Oui, le cœur, le cœur est prêt ; il se hâte vers les “saints mystères” qui vont être célébrés avec ce mélange de joie et de gravité où l’exultation est marquée, cette nuit, d’une certaine qualité de silence.

Que ce soit dans les fastes d’une liturgie de cathédrale ou dans une petite église aux moyens pauvres, l’important est d’accueillir, le cœur grand ouvert Celui que nous avons tant attendu.

A vrai dire, le chrétien des premiers siècles, s’il revenait chez nous, serait bien surpris de la façon dont la majorité fête aujourd’hui Noël, cette insistance poussée sur l’enfance du Christ et ce romantisme de la crèche. Par contre, il se retrouverait assez aisément dans la liturgie qui parle d’un Christ de gloire, d’une épiphanie (manifestation) du Verbe fait chair, accepté par les uns et refusé par les autres. Il aimerait ce coup d’œil génial, ce raccourci saisissant où la Lettre aux Hébreux voit, en une même vision, la naissance éternelle du Verbe, sa naissance parmi les hommes et sa naissance de Ressuscité, assis à la droite de la Majesté divine (Noël, messe du jour, épître).

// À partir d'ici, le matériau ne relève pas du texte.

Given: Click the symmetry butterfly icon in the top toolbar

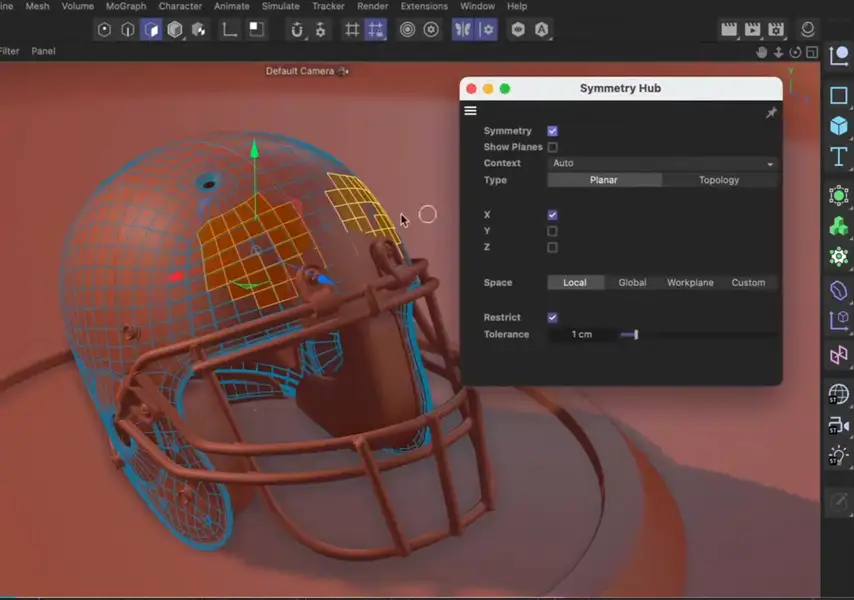Looking at the screenshot, I should coord(462,30).
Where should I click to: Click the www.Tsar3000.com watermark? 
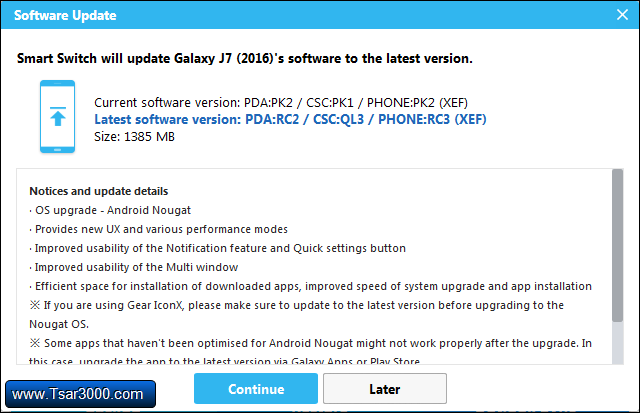click(x=81, y=393)
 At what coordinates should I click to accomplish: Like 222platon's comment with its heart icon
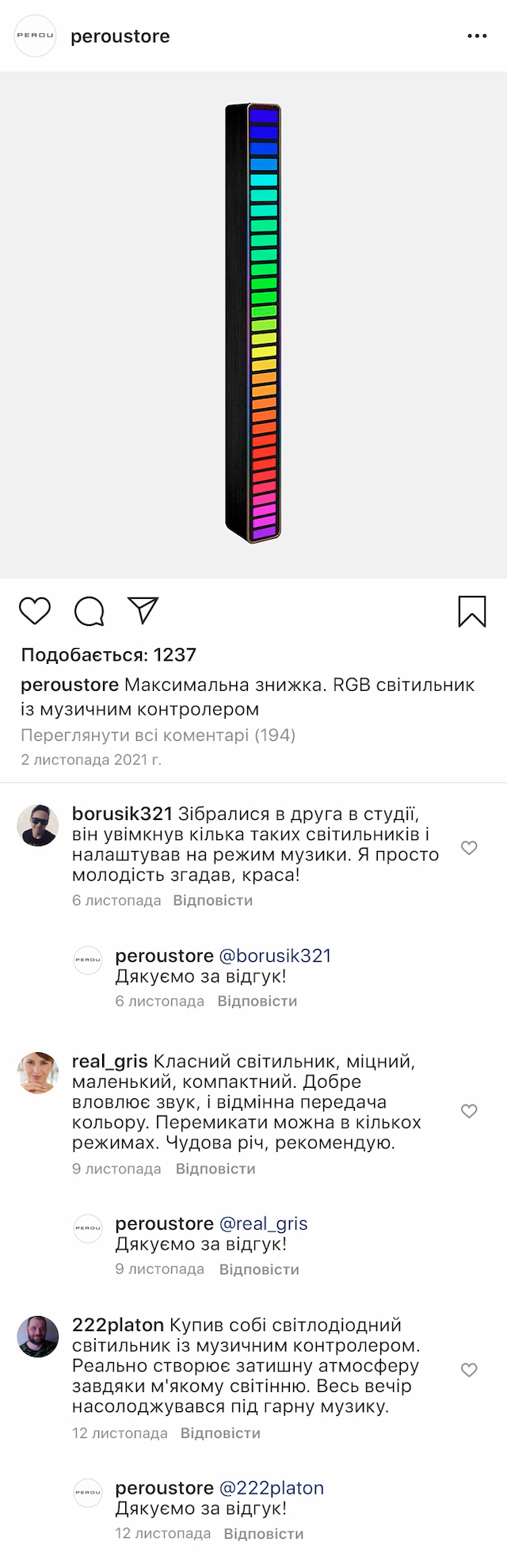tap(469, 1370)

Pour la plupart, Noël, c’est la crèche, les bergers, les anges, l’étoile, les rois-mages. Ils fêtent en pièces détachées et ne voient pas que Noël est un début : aujourd’hui est né le Sauveur ; le début d’une montée jusqu’au sommet du calvaire où ce Sauveur, sur la croix, nous libérera, celui dont la Nuit de Pâques chantera “la renaissance” et grâce auquel naîtront, dans les eaux du baptême, des enfants de Dieu. Si Noël est une naissance, c’est en vue de la renaissance pascale.

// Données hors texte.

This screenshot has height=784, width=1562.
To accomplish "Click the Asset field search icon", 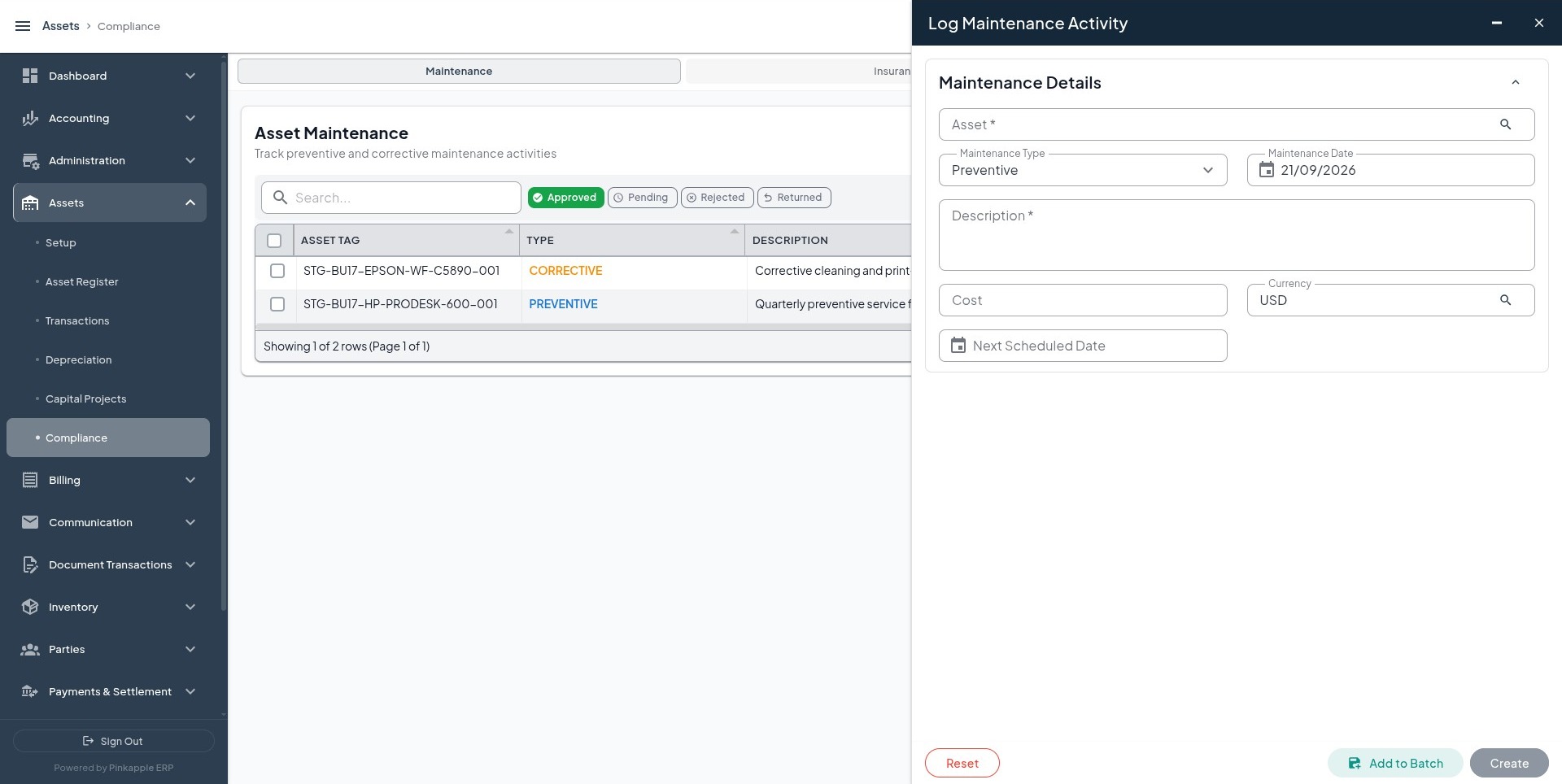I will coord(1505,124).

Message global que proclame la tête en son sommet, dans l’évangile de la messe du jour : "Le Verbe s’est fait chair (à Noël) et nous avons vu sa gloire (à Pâques) et, à ceux qui l’ont reçu, il a donné pouvoir (par le baptême) de devenir enfants de Dieu" ().


Historique

Alors que le christianisme primitif s’est soucié très tôt de dater la fête de Pâques - pour la naissance du Christ ce souci est inexistant. Au début du 3e siècle, l’Égypte nomme le 20 mai ; le plus ancien calendrier connu fixe et la naissance et la mort du Christ au même jour, le 14 nisan. Une véritable fête de la naissance du Christ est mentionnée pour la première fois dans un calendrier romain de 354, à la date du 25 décembre ; vers la même époque, on trouve une fête semblable en Orient au 6 janvier. Le choix de ces deux dernières dates est symbolique : les deux sont, en effet, des fêtes du soleil qui, à cette époque de l’année, commence à remonter sa courbe. On voulait moins fêter la naissance du Christ que toute sa personne et toute son œuvre, en opposition à la fête du “Sol invictus”, du soleil invaincu que l’empereur Aurélien avait instaurée au 25 décembre pour consolider l’empire. Le rapide succès de la fête s’expliquait par la réaction de la chrétienté contre l’hérésie arienne qui niait la divinité du Christ.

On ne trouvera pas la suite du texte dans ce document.